Pertama, puasa yang masih ada dualitas antara aku-Tuhan, sehingga aku berperan sebagai pelaku yang memberikan sesuatu pada Tuhan. Kedua, menunjukkan suatu upaya penghilangan identitas diri. Dia berpuasa bersama Tuhan, bukan bersama dirinya.
***
Tampak jelas sekali bahwa jenis puasa yang terakhir itu bahkan sudah mencapai tahap di mana ia telah berpuasa bahkan dari “eksistensi dirinya”—tidak lagi berkata, “puasaku ini untuk-Mu”, tetapi “puasa ini bersama-Mu dan untuk-Mu.” Orang tersebut tidak mendaku diri sebagai agen sepenuhnya, dan memang ia sendiri tidak merasa bahwa dirinya sedang berpuasa, karena ia fanā’ di dalam Tuhan.
Merasakan bahwa ia berpuasa bersama Tuhan, orang tersebut menyadari bahwa puasa itu sendiri dari Tuhan, dan untuk Tuhan pula, dan Tuhan sendirilah yang berpuasa, karena ia fanā’ di dalam Tuhan. Keadaan fanā’ ini tentu disebabkan oleh kedalaman puasanya, selain sebagaimana diajarkan syariat lahiriah, yaitu menahan diri dari segala sesuatu selain Tuhan.
Ini artinya bahwa seorang sufi menegasikan keberadaan segala sesuatu, bahkan dirinya sendiri, sehingga yang ada hanyalah Tuhan. Inilah tauhid. Dalam hal ini, “tiada tuhan selain Allah” dirasakan sebagai “tiada wujud selain Allah”.
Dalam sebuah hadis, disebutkan: “Berpuasalah ketika kamu melihat bulan baru (Ramadan) (li-ru’yatihi).”
Para sufi memahami hadis tersebut selain sebagaimana diajarkan syariat, yaitu menyaksikan bulan, juga sebagai menyaksikan Tuhan. Jadi, hadis tersebut dibaca oleh para sufi: “Berpuasalah ketika kamu menyaksikan Tuhan.”
Tentu saja sama sekali tidak dapat dikatakan bahwa karena para sufi menyaksikan Tuhan, maka mereka menolak melihat bulan dan juga menolak berpuasa sebagaimana diperintahkan syariat. Ini tentu pemahaman atau tudingan yang keliru. Jadi, barangsiapa yang melihat Tuhan, maka berpuasalah.

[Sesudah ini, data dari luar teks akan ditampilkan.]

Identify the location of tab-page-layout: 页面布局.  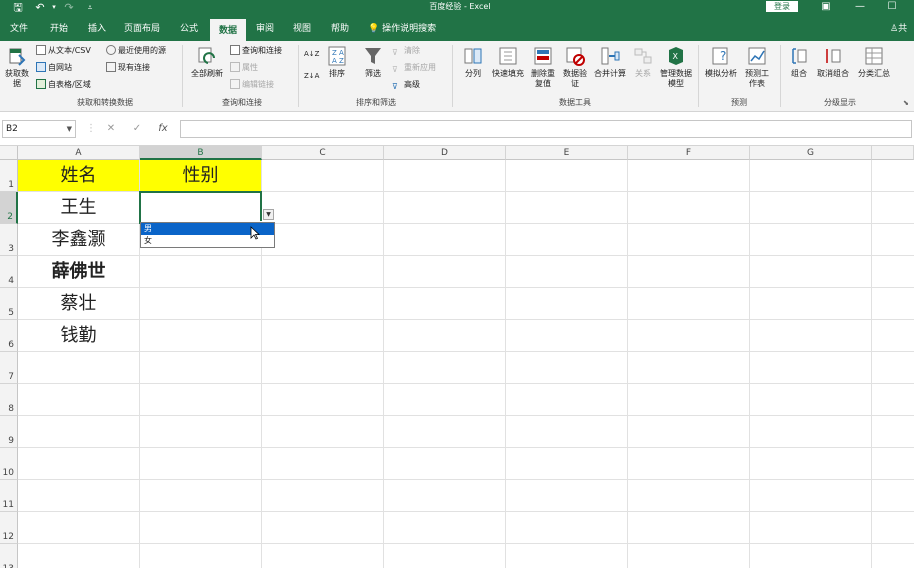
(142, 30).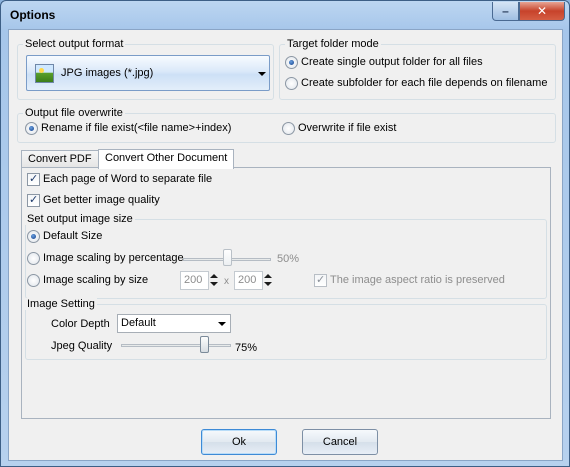  Describe the element at coordinates (34, 200) in the screenshot. I see `better-quality-checkbox` at that location.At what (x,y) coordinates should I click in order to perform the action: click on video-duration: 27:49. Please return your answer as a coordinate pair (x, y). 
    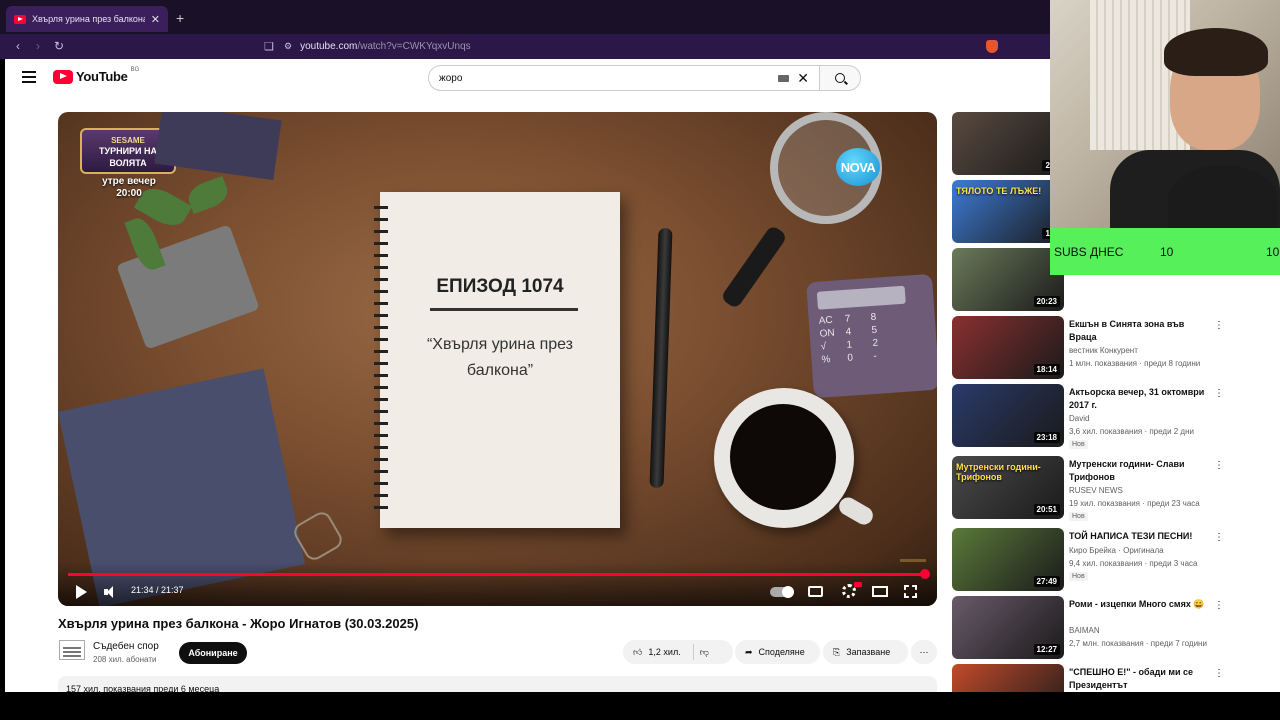
    Looking at the image, I should click on (1046, 582).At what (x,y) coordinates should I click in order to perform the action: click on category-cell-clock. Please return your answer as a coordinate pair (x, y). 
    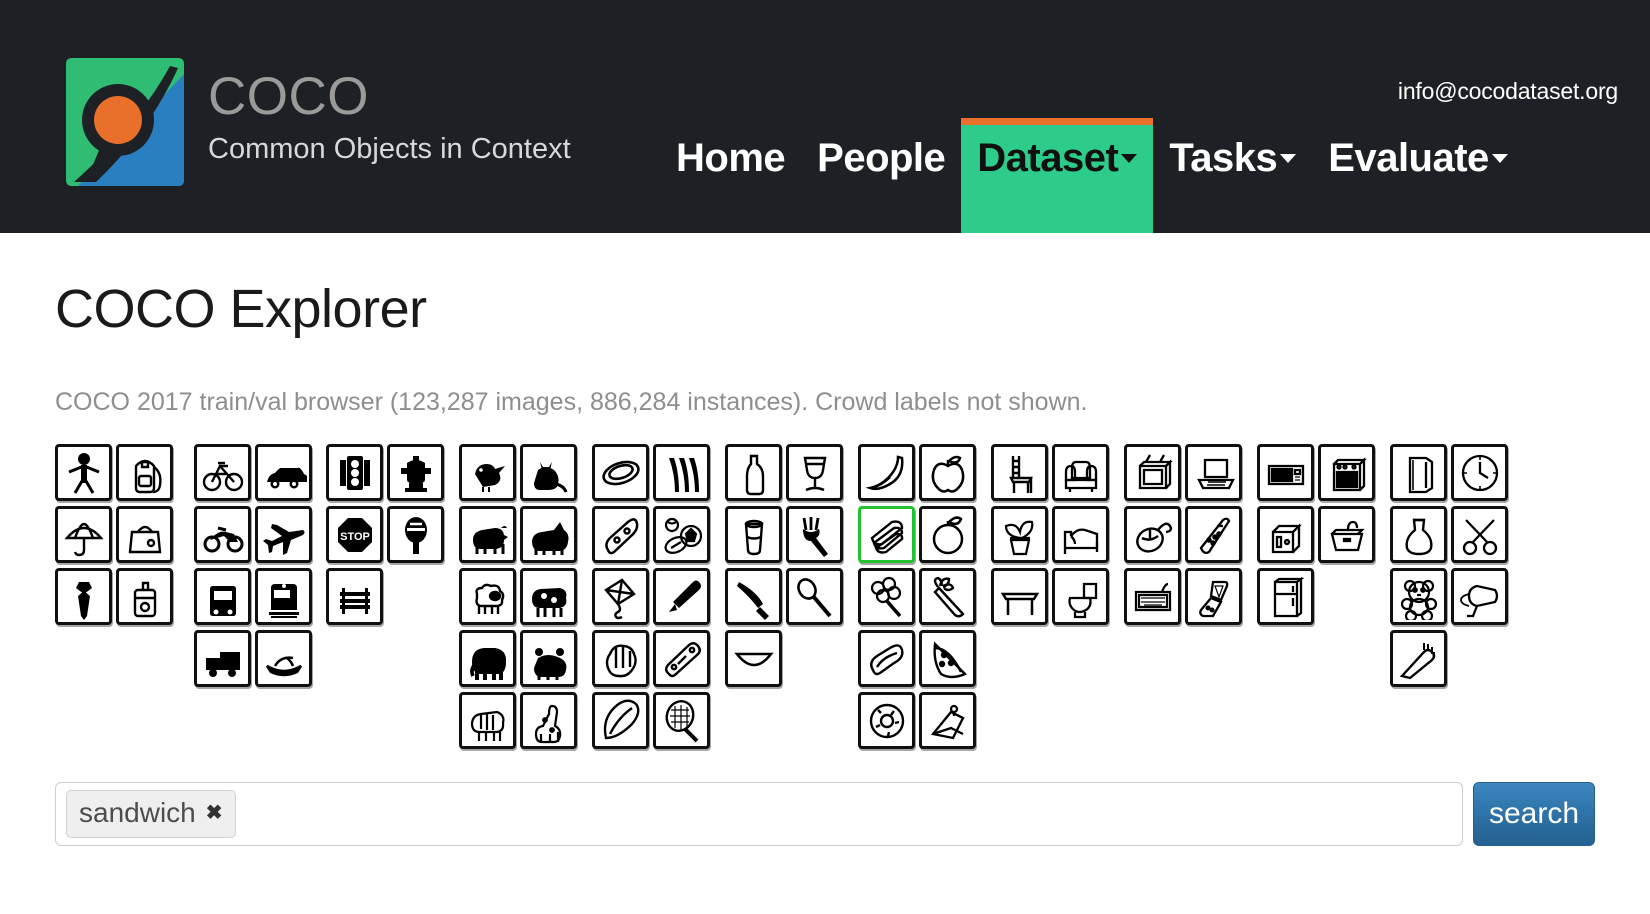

Sebagaimana perbedaan puasa lahiriah yang diajarkan syariat dan puasa lahiriah yang diajarkan syariat plus aspek batinnya, orang yang berpuasa karena melihat bulan akan mendapatkan ganjaran dari Tuhan sendiri.
***
Sementara, menurut para sufi, bagi orang yang berpuasa karena melihat Tuhan, ia mendapatkan ganjaran yang tidak lain adalah Tuhan sendiri. Puasa yang pertama mendapat ganjaran berupa pahala, sedangkan puasa yang kedua mendapatkan keintiman dengan Tuhan.

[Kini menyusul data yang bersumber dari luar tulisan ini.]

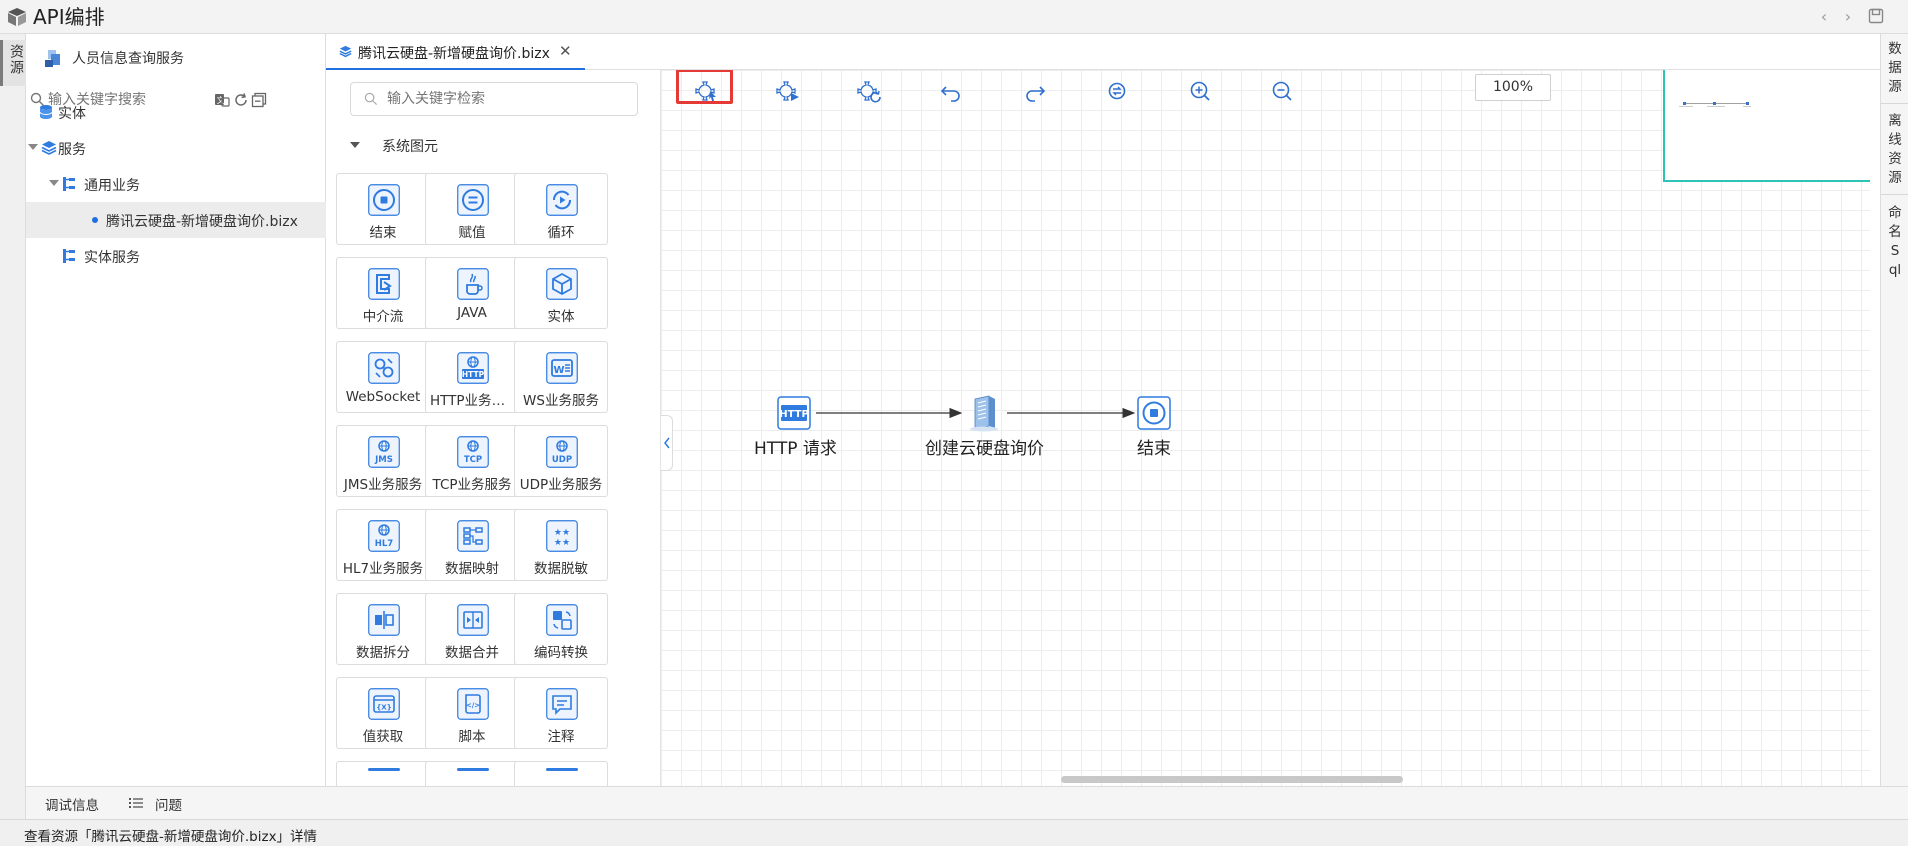 This screenshot has width=1908, height=846. I want to click on tree-item-label: 实体服务, so click(112, 258).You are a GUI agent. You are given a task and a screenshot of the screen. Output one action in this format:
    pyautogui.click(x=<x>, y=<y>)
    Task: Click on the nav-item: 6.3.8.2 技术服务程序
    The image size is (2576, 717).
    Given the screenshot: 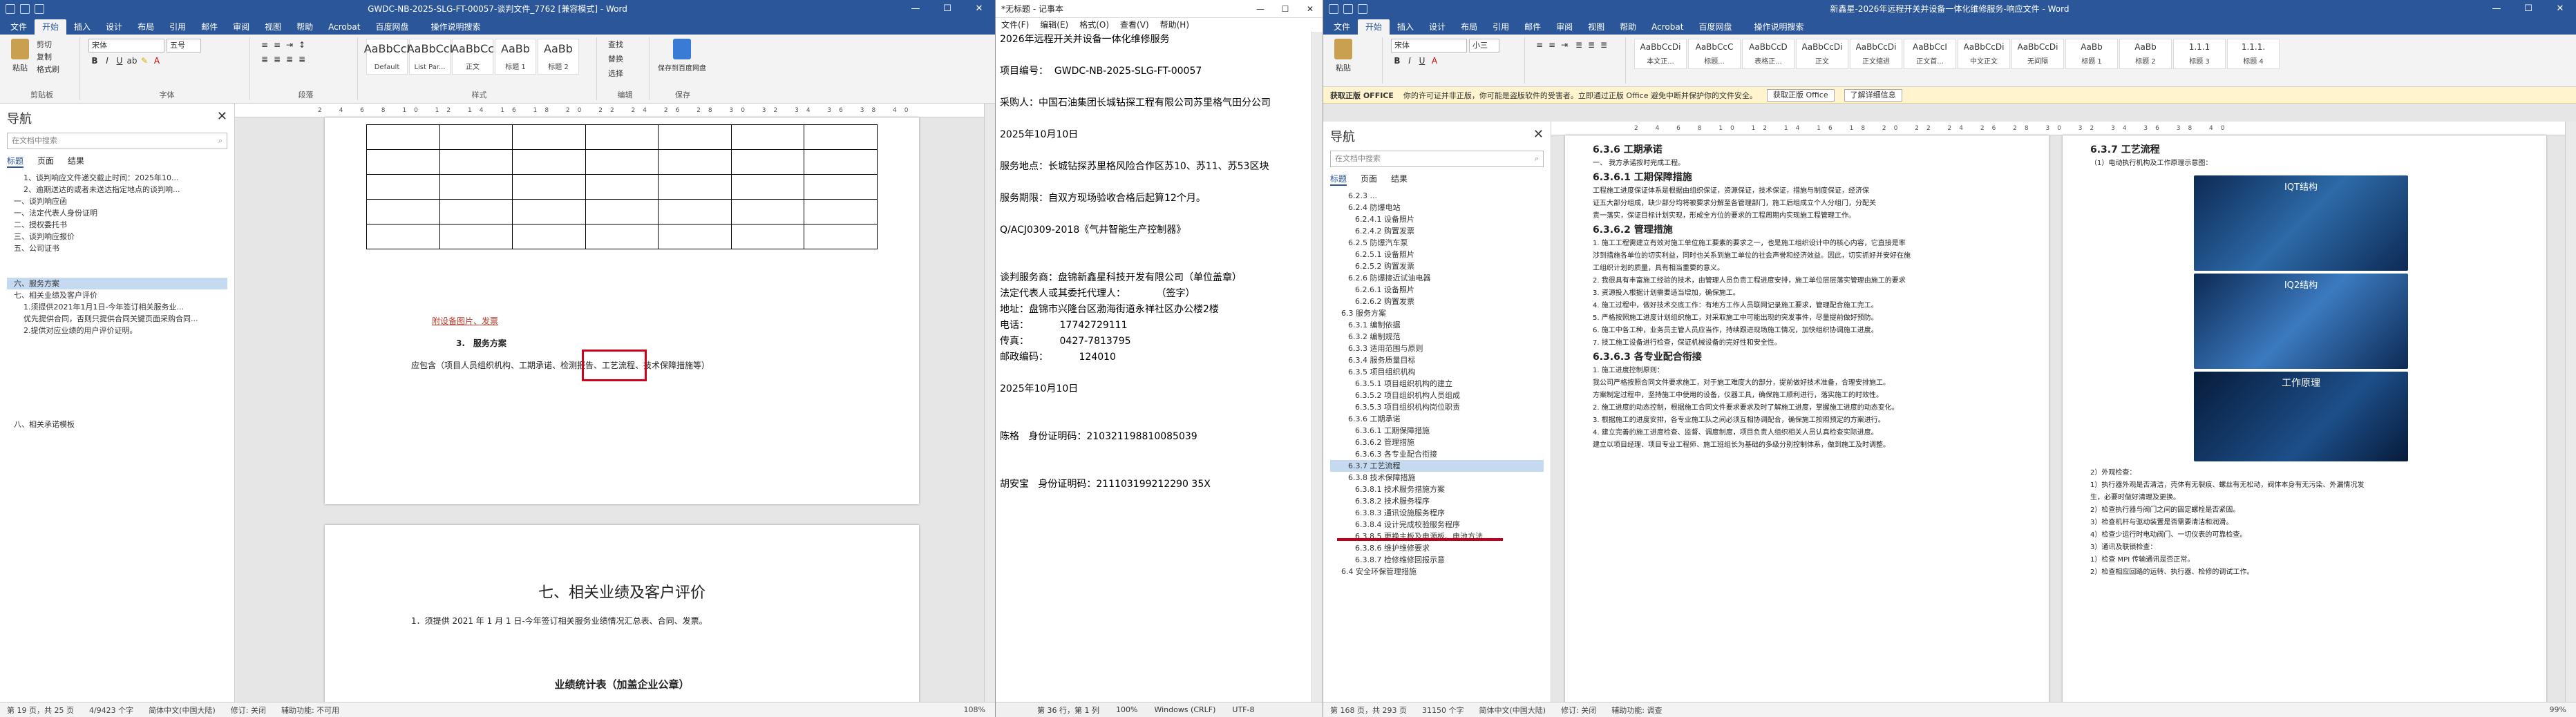 What is the action you would take?
    pyautogui.click(x=1437, y=501)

Dalam hal ini, kita jadi tahu makna dari lanjutan hadis sebelumnya.
“… Dan ada dua kegembiraan bagi seseorang yang menjalankan puasa: kegembiraan pada saat berbuka puasa/berhari raya dan kegembiraan pada saat bertemu dengan Tuhannya.”
Dua kenikmatan itu menunjukkan dua aspek penting dari puasa seorang muslim. Apabila ia puasa hanya dalam bentuk lahiriahnya semata, ia akan mendapatkan kenikmatan berbuka puasa ketika ia makan dan minum setelah seharian menahannya, dan juga mendapat kenikmatan bertemu Tuhan di akhirat.
Namun, bagi seorang muslim yang berpuasa baik secara lahiriah maupun secara batiniah, ia berjumpa Tuhannya bukan di akhirat kelak, melainkan di dunia ini, sekarang, bukan nanti, karena ia sendiri sudah mendapatkan ganjaran keintiman dengan Tuhan.